Iwasa is a TED senior fellow, and has spoken about animation in molecular biology at both TED and TEDx conferences. She has also contributed to TED-Ed.

=== Publications ===
Iwasa's work has been published in scientific journals including Nature, Science, and Cell, as well as the New York Times.

Iwasa's knowledge of cellular animation has also led her to publish several different works of scientific literature. Her work with Robert Savage's Lab led to her first publication in 1999 in Development Genes and Evolution, "The leech hunchback protein is expressed in the epithelium and CNS but not in the segmental precursor lineages", with co-authors Suver and Savage. Iwasa's work with Savage focused on identifying regulatory genes engaged in the formation of segment patterns in annelids, investigating a gene in leeches called Leech Zinc Finger II (LZF2), considered to be an orthologue of the hunchback (hb) gene in Drosophila. Iwasa, Savage, and Suver concluded that LZF2 likely plays an important part in the morphological progressions of gastrulation and the specification of the central nervous system in leeches but does not contribute to the formation of anteroposterior patterns.

In 2007, she published an article on her research at the University of California with Mullins, "Spatial and temporal relationships between actin-filament nucleation, capping, and disassembly." Her study with Mullins focused on the lamellipodial network. They concluded that the lamellipodial network incorporates the Arp 2/3 complex and capping proteins during initial assembly, but dismisses these complexes long before the lamellipodial network is actually disassembled. They also reported that the network does not use cofilin, twinfilin, and tropomyosin in assembly. Instead, these factors play a role in the network's size.

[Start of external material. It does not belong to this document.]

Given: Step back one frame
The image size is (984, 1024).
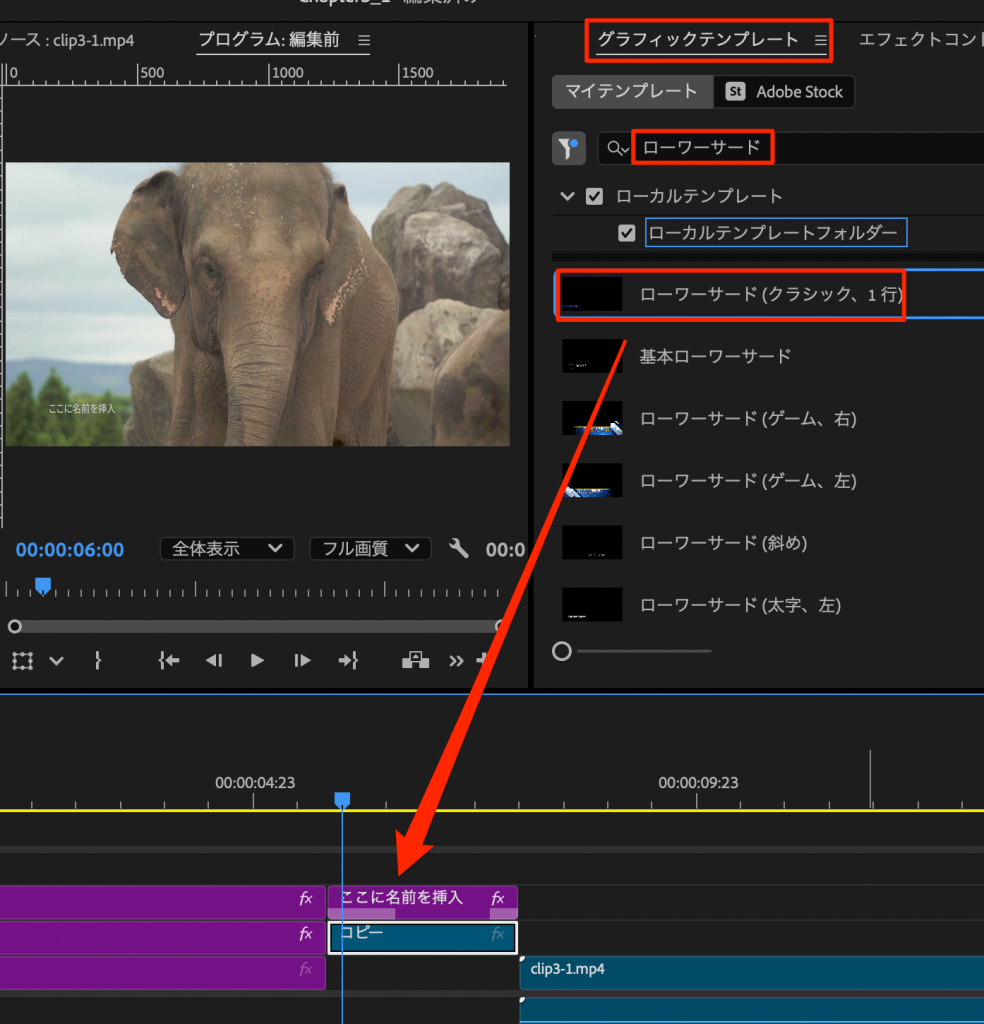Looking at the screenshot, I should pos(213,660).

In 2010, she published "Animating the model figure" in Trends in Cell Biology. In this article, she points out the importance of animations in revealing and teaching scientific concepts, explaining that students are shown to retain more information and show more interest in the material when animations are incorporated into the curriculum. She also pushed the invention of animation software engineered exclusively for the scientific research community.

In 2015, Iwasa and Wallace Marshal co-authored Karp's Cell and Molecular Biology: Concepts and Experiments by Gerald Karp.

In 2016, Iwasa published "The Scientist as Illustrator" in Trends in Immunology, in which she describes the role of animation in science and discusses the importance of visualization.

== Recognition and honors ==
From 1999 to 2004, Iwasa was honoured as a member of the NSF Graduate Fellowship. From 2006 to 2008, she was a member of the NSF Discpery Corps Postgraduate Fellowship. In 2008, she earned an honourable mention for her entry into the AAAS International Science & Engineering Visualization Challenge. In 2012, she was listed as one of Fast Companys "100 Most Creative People." In 2014, she was recognized as a TED Fellow, a FASEB BioArt Winner, and one of Foreign Policy Magazines "100 Leading Global Thinkers." In 2016, the University of Utah credited Iwasa as an Entrepreneurial Faculty Scholar. In 2017, she was honoured as a TED Senior Fellow.

Iwasa has also played an important role in promoting the use of scientific visualization in education. Through workshops, lectures, and online educational platforms, she has encouraged scientists and students to use animation as a tool to better explain biological processes. Her work highlights how visual storytelling can make complex molecular mechanisms more accessible to both researchers and the public.

In 2012, Iwasa was ranked 25th in the "100 most creative people" by FastCompany.